Les seniors conservent habituellement le souvenir d’un Corneille qui campe des héros trop grands pour notre époque et, de ce fait, quelque peu rébarbatifs. Quant aux jeunes illettrés (à prendre au sens de ceux qui n’ont pas « des lettres ») d’aujourd’hui, qui ont eu affaire tout au plus à quelques scènes du Cid, ils n’en ont probablement aucun souvenir. Les uns et les autres auront tout à gagner à se précipiter au Théâtre de Poche Montparnasse où le Le Menteur fait salle comble. Ils y découvriront un Corneille au verbe étincelant et plein d’humour, adapté et mis en scène par Marion Bierry et joué par une pléiade d’acteurs au diapason avec, dans le rôle titre, un Alexandre Bierry survolté.
Avec le Menteur, Corneille revient à la comédie de ses vertes années « pour contenter les souhaits de beaucoup qui, suivant les humeurs des Français, aiment les changements et […] m’ont demandé quelque chose de plus enjoué qui ne servît qu’à les divertir ». Dans cette même préface, Corneille indique qu’il s’est étroitement inspiré d’une pièce en espagnol, La Verdad sospechosa qu’il attribue par erreur à Lope de Vega (en réalité Alarcon) : « Ce n’est ici, écrit-il modestement, qu’une copie d’un excellent original ». On ne connaît pas l’original mais la copie, à coup sûr, est excellente ! Elle est, ceci dit, moins cruelle puisque dans l’original Dorante, le menteur, se voit contraint d’épouser une femme qu’il n’aime point.

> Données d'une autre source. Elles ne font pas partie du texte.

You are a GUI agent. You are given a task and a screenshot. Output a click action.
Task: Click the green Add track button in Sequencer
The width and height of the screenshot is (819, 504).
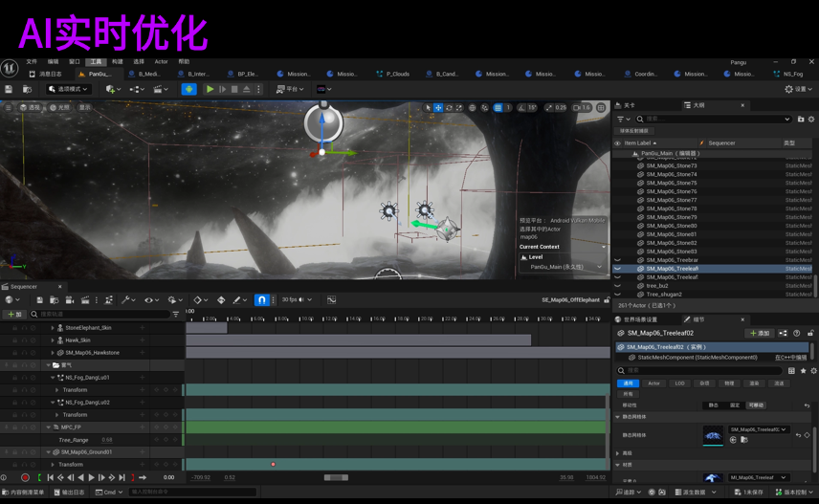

Dorante ment comme il respire. Alors qu’il vient d’arriver à Paris, ayant délaissé à Poitiers des études de droit qui ne lui seyaient point, il se présente à la belle Clarice à peine rencontrée comme un soldat paré des plus grandes vertus militaires.
Clarice : « Quoi ! vous avez donc vu l’Allemagne et la guerre ? »
Dorante : « Je m’y suis fait quatre ans craindre comme un tonnerre. »
Se prétendant amoureux depuis « l’autre hiver », il termine ainsi sa déclaration :
« Vaincre dans les combats, commander dans l’armée,
De mille exploits fameux enfler ma renommée,
Et tous ces nobles soins qui m’avaient su ravir,
Cédèrent aussitôt à ceux de vous servir. »
Le reste est à l’avenant, Dorante multiplie les vantardises, s’invente un mariage secret pour échapper à celui que son père a prévu pour lui, s’enferre dans le mensonge, s’en délivre par un autre mensonge, se laisse finalement prendre à un banal qui pro quo. Plus que les situations, proches de la farce, c’est le verbe de Corneille qui séduit, bellement servi par le jeu des acteurs, à commencer, on l’a dit, par celui d’Alexandre Bierry qui en fait des tonnes sans que cela pèse pour autant.
Marion Bierry n’en est pas à son premier Corneille, ayant déjà fait jouer Horace, La Veuve, L’Illusion comique. Grâce lui soit rendue de faire revivre un auteur dont la gloire demeure éclipsée par Racine. Modernité oblige, elle a souhaité adapter Le Menteur , avec, par exemple, l’adjonction au début et à la fin de quelques morceaux de La Suite du Menteur (1), emprunts justifiés en l’occurrence puisque Corneille y fait référence à la pièce initiale.
Dorante : « Les vers en sont-ils bons, fait-on cas de l’auteur ? »
Cliton : « La pièce a réussi quoique faible de style ;
Et d’un nouveau proverbe elle enrichit la ville ;
De sorte qu’aujourd’hui, presque en tous les quartiers,
On dit, quand quelqu’un ment, qu’il revient de Poitiers. »
En dehors d’Alexandre Bierry, on a particulièrement apprécié le jeu du comédien qui interprétait le valet Cliton, sans savoir s’il faut nommer Benjamin Boyer ou Thierry Laval, les deux faisant partie de la distribution, et Brice Hillairet dans le rôle de l’ami, Alcippe. Ainsi que le décor de Nicolas Sire.
Le Menteur de Pierre Corneille au Théâtre de Poche Montparnasse depuis le 1er septembre 2022.
(1) Quoique La Suite du Menteur soit tombée dans l’oubli, on en a retenu une tirade sur le coup de foudre : « On s’estime, on se cherche, on s’aime en un moment », etc.